_Stated goal_
Copy out the listing from its first line through the line containing "pyautogui.click(x=1353, y=480)", with both ends included and every line kept as it appears.

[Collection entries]
-=-=-
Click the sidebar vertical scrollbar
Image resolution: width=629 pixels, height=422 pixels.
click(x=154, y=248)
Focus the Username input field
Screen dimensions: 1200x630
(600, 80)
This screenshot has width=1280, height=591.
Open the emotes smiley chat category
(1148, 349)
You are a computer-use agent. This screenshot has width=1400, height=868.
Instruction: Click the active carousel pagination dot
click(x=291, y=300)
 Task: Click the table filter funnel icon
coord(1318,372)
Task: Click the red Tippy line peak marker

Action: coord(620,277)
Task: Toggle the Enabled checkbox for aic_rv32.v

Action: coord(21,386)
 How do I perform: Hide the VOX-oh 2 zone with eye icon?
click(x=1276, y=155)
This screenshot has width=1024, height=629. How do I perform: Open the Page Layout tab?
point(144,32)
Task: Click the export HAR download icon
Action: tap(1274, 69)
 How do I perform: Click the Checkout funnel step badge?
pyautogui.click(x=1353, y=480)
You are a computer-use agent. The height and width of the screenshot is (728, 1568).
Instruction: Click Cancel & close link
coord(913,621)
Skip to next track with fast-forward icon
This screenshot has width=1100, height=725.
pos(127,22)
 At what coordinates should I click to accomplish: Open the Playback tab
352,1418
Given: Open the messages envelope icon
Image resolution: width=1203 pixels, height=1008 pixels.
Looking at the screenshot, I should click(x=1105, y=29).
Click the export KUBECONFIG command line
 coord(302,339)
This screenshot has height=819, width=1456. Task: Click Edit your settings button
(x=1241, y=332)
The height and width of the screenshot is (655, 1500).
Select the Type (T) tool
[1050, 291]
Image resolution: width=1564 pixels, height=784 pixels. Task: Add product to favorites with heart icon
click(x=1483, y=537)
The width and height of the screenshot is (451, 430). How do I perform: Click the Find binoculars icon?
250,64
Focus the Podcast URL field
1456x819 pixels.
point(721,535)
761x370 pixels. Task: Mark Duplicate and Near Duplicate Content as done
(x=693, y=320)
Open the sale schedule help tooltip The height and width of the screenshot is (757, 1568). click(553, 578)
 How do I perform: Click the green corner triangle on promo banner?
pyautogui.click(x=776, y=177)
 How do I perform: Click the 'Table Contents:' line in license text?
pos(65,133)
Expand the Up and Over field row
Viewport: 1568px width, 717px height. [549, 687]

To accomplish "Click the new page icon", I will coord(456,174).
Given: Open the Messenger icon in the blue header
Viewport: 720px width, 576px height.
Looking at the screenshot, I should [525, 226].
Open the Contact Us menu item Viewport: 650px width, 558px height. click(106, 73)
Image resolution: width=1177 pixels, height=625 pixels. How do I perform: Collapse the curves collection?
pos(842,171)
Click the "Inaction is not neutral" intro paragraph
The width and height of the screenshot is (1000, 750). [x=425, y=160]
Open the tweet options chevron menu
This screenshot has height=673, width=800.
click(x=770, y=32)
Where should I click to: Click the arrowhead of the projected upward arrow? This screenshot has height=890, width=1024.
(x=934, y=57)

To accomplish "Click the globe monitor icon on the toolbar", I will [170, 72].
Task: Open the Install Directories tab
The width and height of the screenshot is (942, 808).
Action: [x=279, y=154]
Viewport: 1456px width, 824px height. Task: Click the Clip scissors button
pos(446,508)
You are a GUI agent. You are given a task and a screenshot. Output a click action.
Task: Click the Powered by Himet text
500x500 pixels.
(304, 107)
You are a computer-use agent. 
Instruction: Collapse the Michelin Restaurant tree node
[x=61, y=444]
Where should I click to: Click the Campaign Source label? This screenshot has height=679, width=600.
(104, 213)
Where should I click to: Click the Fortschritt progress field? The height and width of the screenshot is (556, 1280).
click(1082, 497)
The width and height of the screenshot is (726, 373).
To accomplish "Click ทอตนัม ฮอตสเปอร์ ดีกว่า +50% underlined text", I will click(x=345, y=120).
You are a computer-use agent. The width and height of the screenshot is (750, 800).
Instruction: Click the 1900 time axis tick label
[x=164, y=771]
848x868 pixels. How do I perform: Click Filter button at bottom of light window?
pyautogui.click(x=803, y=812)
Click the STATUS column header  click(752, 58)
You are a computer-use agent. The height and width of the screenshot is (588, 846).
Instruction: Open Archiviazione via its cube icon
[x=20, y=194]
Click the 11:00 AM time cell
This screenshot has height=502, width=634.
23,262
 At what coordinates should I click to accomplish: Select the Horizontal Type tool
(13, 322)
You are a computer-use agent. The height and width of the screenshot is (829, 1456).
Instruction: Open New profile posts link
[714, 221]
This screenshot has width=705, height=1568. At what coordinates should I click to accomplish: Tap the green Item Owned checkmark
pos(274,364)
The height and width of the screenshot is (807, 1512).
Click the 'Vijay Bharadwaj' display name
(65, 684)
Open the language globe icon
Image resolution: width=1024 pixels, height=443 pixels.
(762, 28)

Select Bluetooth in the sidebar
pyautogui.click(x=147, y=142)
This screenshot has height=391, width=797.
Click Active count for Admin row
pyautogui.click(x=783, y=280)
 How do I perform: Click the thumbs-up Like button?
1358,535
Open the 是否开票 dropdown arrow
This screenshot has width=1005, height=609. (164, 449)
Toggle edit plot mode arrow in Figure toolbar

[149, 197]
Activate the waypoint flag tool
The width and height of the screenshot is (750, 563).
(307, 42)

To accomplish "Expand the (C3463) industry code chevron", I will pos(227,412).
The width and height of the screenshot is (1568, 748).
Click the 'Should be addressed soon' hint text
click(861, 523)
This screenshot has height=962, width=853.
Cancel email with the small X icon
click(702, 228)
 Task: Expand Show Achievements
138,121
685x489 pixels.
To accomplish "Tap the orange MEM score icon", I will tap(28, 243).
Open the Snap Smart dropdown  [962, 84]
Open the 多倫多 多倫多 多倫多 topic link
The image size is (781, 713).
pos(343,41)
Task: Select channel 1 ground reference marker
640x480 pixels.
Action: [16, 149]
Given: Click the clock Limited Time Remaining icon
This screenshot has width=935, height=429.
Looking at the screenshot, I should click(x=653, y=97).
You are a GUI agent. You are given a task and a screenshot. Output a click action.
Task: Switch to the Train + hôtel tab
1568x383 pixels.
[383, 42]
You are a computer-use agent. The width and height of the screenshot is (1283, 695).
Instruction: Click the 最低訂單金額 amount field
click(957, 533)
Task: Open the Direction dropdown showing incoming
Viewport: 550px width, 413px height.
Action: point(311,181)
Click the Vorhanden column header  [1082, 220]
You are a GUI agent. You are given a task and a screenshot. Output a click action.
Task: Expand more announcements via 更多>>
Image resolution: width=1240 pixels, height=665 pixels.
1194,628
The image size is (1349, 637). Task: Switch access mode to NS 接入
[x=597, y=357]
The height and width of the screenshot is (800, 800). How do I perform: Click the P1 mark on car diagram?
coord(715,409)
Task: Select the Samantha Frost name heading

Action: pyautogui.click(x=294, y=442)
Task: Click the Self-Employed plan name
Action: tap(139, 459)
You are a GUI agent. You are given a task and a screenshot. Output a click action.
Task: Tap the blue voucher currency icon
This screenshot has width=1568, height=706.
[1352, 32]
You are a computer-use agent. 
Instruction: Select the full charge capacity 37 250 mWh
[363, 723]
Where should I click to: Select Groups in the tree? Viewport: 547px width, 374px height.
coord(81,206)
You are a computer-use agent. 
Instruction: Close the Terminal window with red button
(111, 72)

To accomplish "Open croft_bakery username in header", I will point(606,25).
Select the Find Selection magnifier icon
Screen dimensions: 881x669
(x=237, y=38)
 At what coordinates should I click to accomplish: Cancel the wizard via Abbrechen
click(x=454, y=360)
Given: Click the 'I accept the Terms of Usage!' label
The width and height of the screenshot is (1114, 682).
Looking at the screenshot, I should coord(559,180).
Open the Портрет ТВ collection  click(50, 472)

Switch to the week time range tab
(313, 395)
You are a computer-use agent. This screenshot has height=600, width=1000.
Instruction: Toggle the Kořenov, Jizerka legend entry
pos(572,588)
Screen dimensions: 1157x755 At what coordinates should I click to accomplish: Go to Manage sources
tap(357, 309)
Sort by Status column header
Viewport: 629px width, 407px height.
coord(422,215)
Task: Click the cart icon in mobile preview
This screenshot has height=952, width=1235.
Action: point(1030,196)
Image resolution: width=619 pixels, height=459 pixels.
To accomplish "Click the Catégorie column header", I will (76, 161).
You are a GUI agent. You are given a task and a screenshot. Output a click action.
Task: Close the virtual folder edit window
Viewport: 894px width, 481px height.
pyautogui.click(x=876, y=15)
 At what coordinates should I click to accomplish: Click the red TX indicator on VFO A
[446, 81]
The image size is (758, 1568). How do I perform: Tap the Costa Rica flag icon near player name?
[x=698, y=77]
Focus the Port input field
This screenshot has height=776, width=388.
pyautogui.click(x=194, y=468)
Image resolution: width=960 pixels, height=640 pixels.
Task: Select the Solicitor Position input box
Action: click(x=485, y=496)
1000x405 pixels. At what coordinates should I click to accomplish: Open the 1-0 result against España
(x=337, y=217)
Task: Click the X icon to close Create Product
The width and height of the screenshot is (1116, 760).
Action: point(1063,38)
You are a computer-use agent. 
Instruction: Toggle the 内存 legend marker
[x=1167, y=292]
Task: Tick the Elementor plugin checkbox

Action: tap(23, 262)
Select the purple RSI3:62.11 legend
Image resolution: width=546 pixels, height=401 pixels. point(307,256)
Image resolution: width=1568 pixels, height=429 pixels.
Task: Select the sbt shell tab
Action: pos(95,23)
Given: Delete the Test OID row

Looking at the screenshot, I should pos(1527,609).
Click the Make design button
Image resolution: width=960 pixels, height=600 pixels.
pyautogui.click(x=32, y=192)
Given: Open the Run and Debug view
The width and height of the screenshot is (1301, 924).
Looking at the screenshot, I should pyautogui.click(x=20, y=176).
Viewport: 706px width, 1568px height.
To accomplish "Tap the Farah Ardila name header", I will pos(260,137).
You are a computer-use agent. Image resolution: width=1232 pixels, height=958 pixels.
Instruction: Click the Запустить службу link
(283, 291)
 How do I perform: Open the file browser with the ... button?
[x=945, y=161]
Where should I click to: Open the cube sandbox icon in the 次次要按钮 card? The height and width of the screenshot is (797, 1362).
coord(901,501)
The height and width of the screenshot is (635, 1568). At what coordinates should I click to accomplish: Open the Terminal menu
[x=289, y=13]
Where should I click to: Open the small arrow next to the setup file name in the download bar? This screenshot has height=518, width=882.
-=-=-
_Solution for this problem_
Click the sidebar vertical scrollbar
Image resolution: width=629 pixels, height=422 pixels.
click(x=154, y=248)
Focus the Username input field
Screen dimensions: 1200x630
(600, 80)
This screenshot has width=1280, height=591.
Open the emotes smiley chat category
(1148, 349)
You are a computer-use agent. This screenshot has width=1400, height=868.
Instruction: Click the active carousel pagination dot
click(x=291, y=300)
 Task: Click the table filter funnel icon
coord(1318,372)
Task: Click the red Tippy line peak marker

Action: coord(620,277)
Task: Toggle the Enabled checkbox for aic_rv32.v

Action: coord(21,386)
 How do I perform: Hide the VOX-oh 2 zone with eye icon?
click(x=1276, y=155)
This screenshot has width=1024, height=629. How do I perform: Open the Page Layout tab?
point(144,32)
Task: Click the export HAR download icon
Action: tap(1274, 69)
 How do I perform: Click the Checkout funnel step badge?
pyautogui.click(x=1353, y=480)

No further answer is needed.